**TASK GOAL**. Extract each line of the records below that contains the word "should".
# RECORD EXCERPTS start
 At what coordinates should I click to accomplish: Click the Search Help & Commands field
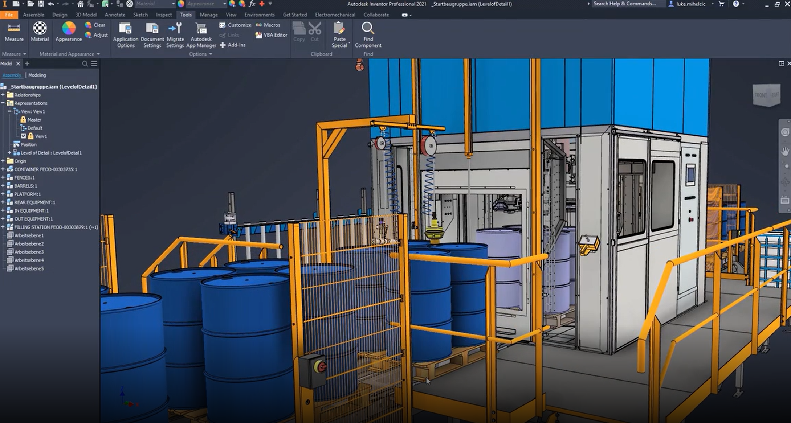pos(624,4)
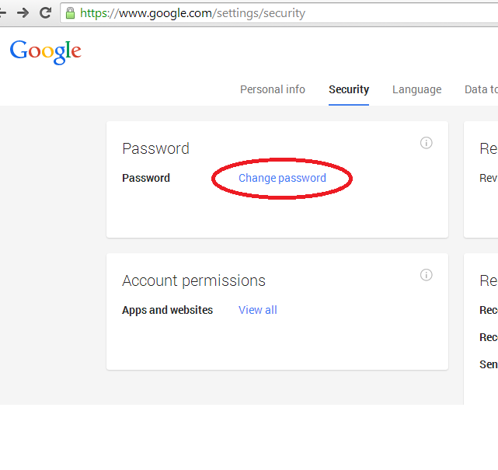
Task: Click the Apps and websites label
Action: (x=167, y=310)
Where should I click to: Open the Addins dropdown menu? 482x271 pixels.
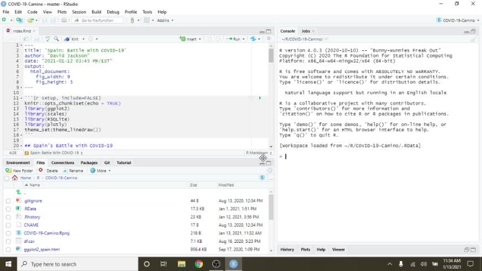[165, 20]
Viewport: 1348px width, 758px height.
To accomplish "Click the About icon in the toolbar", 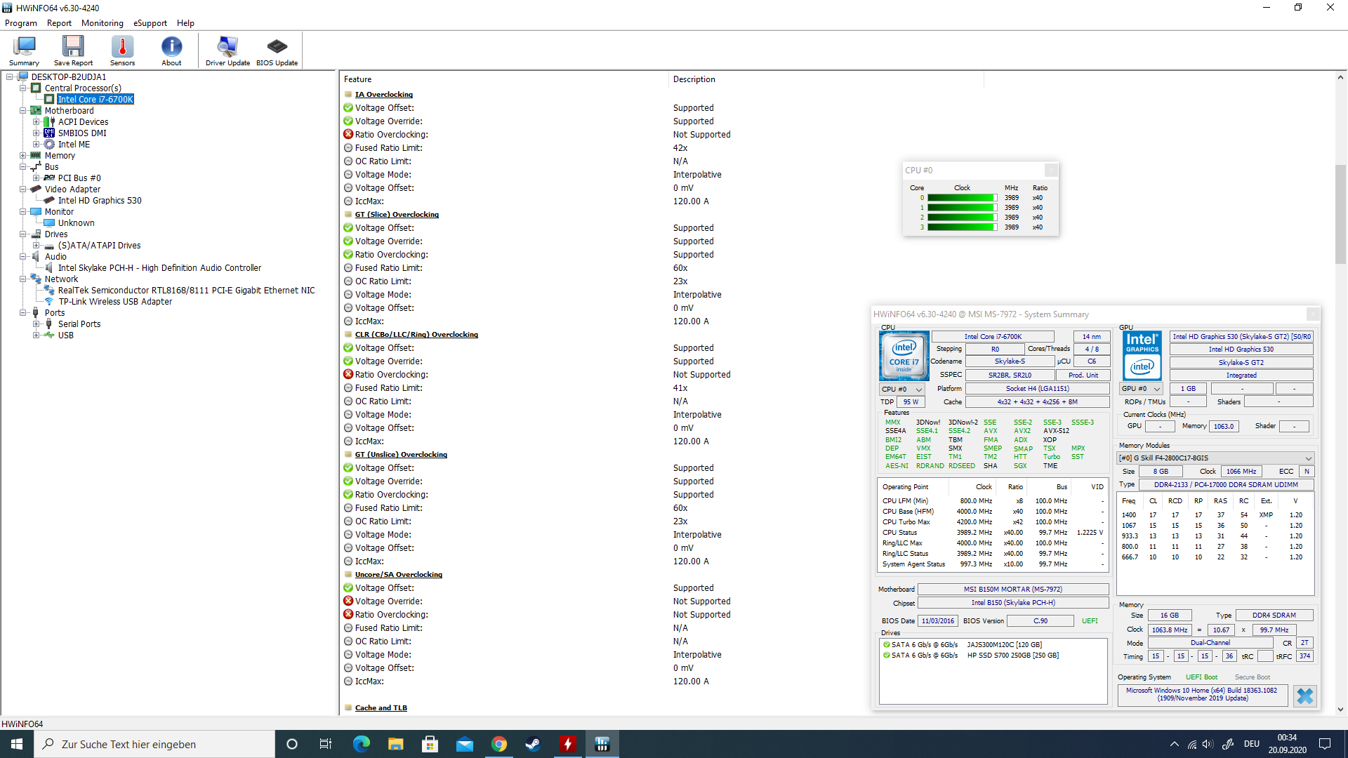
# RECORD EXCERPTS end
**OUTPUT OF THE TASK**.
 At what coordinates should I click to accomplish: Click the Search Help & Commands field
Where should I click to: Open the Addins dropdown menu? 482x271 pixels.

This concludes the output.